§ **TO DO**:
Filter the listing below down to the lines containing the word "width".

§ **SOURCE DATA**:
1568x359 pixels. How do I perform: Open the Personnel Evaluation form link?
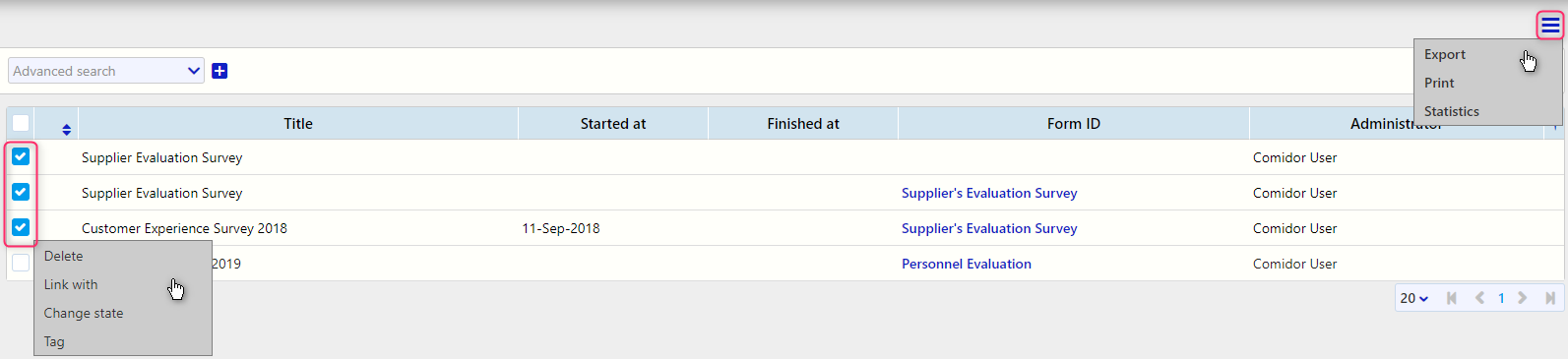click(x=967, y=264)
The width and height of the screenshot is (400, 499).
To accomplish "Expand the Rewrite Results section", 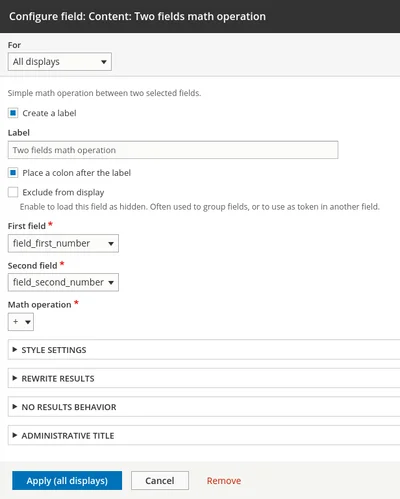I will point(204,378).
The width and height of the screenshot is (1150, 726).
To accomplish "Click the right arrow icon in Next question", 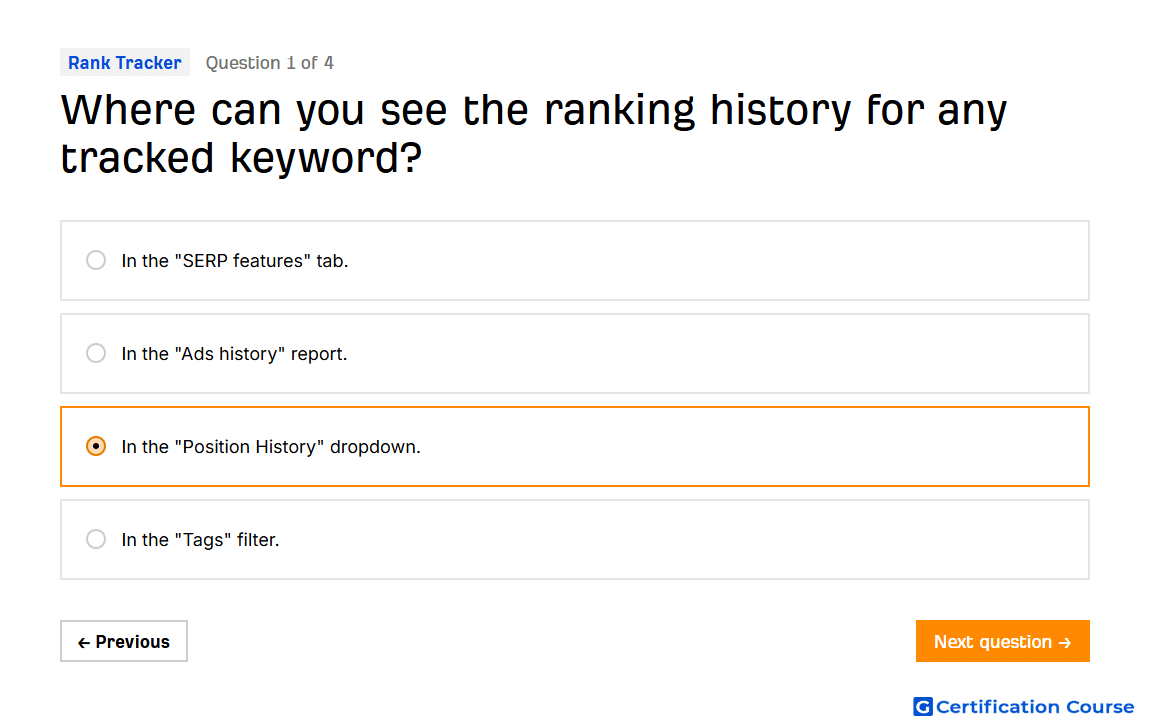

§ **RESPONSE TO THIS TASK**:
The width and height of the screenshot is (400, 499).
The width and height of the screenshot is (1150, 726).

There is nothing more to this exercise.